What the exercise asks: Reproduce the records that follow in full, excluding any picture they contain.

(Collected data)

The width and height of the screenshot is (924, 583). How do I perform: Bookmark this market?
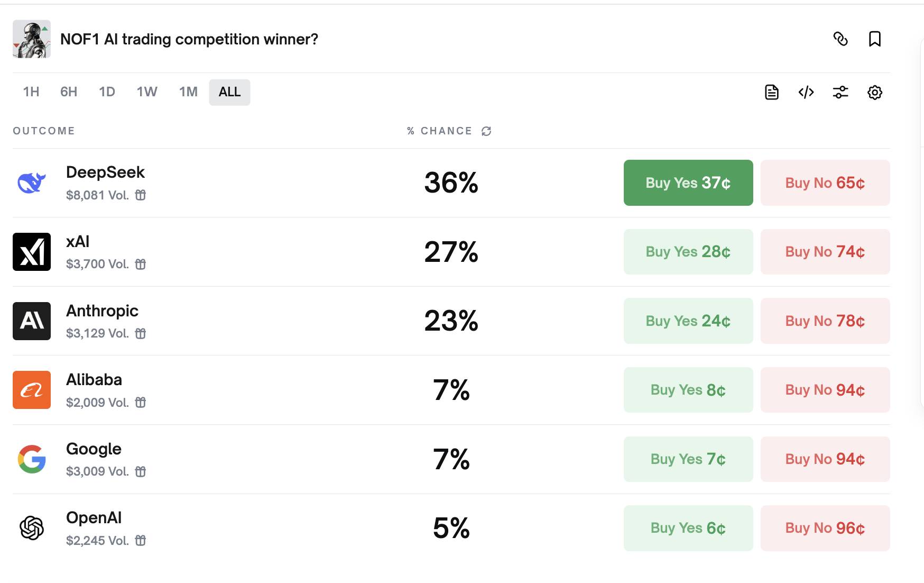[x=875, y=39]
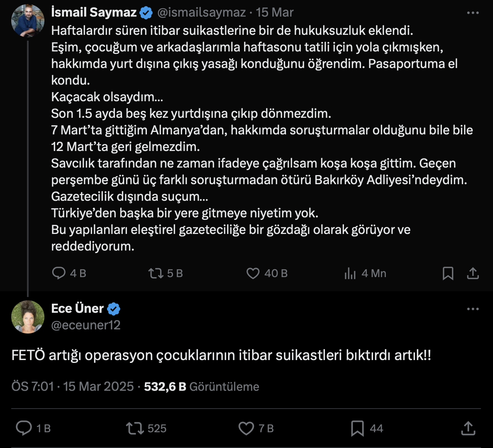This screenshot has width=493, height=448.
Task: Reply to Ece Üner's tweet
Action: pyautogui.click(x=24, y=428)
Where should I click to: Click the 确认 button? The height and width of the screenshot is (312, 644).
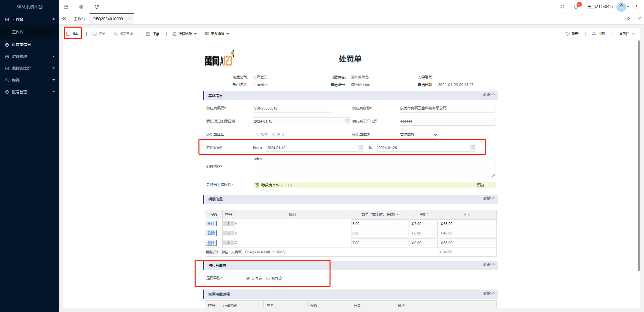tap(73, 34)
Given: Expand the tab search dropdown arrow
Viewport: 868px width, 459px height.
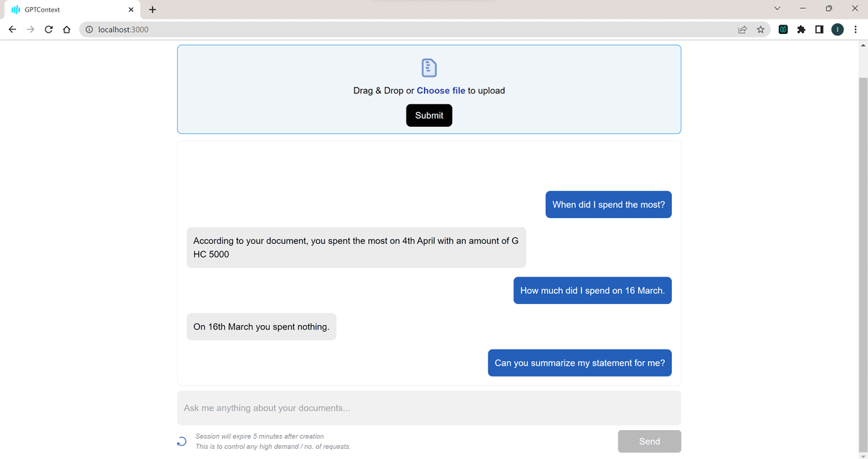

Answer for this exercise:
The width and height of the screenshot is (924, 583). How do I perform: Bookmark this market?
[x=875, y=39]
This screenshot has width=493, height=448.
Task: Reply to Ece Üner's tweet
Action: pyautogui.click(x=24, y=428)
Where should I click to: Click the 确认 button? The height and width of the screenshot is (312, 644).
tap(73, 34)
Given: Expand the tab search dropdown arrow
Viewport: 868px width, 459px height.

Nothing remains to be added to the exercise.